[Extracted data Boundary: Start]

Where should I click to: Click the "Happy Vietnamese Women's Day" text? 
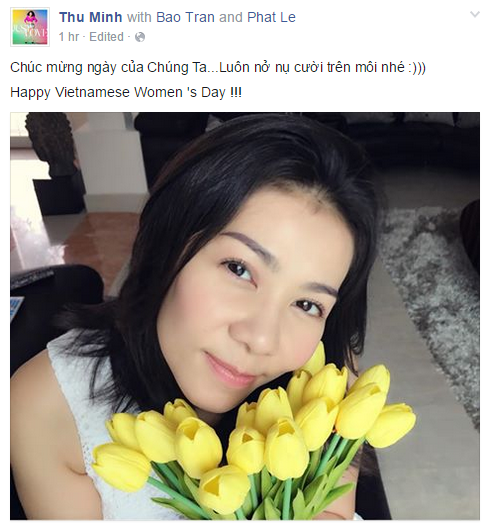pos(126,92)
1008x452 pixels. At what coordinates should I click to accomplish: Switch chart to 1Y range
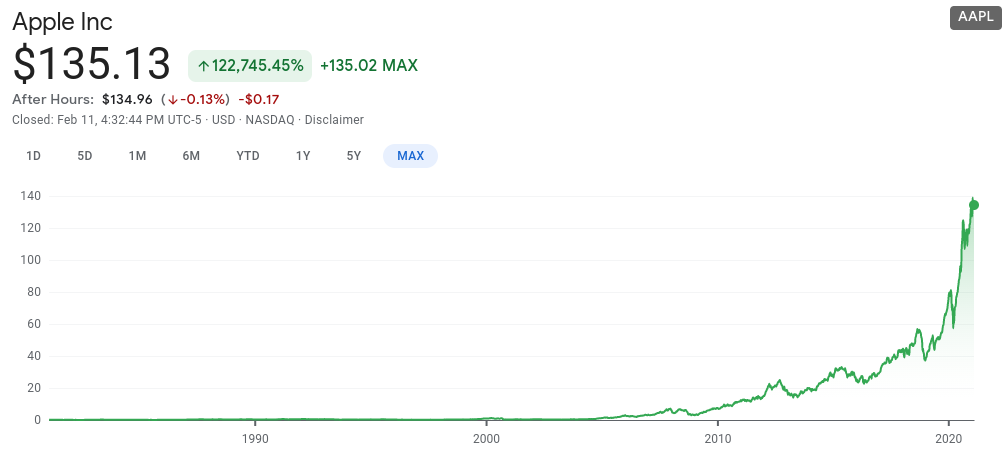point(303,156)
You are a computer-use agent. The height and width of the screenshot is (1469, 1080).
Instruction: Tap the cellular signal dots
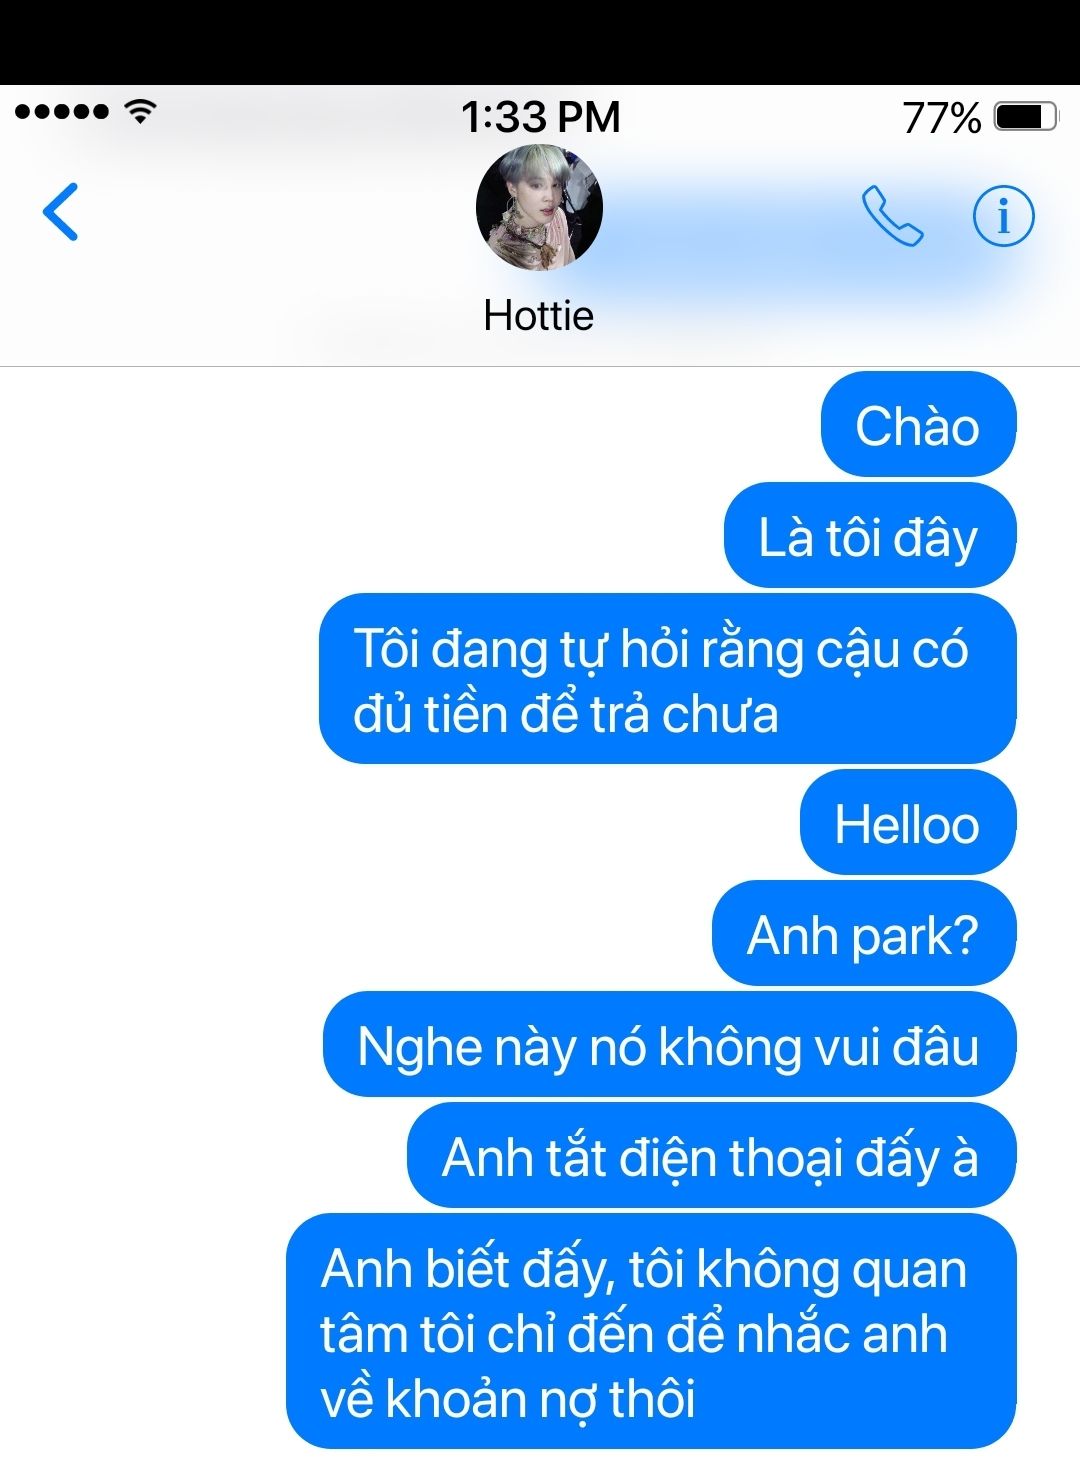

[Extracted data Boundary: End]

● Your goal:
Copy the entries above faithfully and omit every image.

● Solution below:
Where should I click to: Click the "Happy Vietnamese Women's Day" text? 
pos(126,92)
1008x452 pixels. At what coordinates should I click to accomplish: Switch chart to 1Y range
point(303,156)
You are a computer-use agent. The height and width of the screenshot is (1469, 1080).
Instruction: Tap the cellular signal dots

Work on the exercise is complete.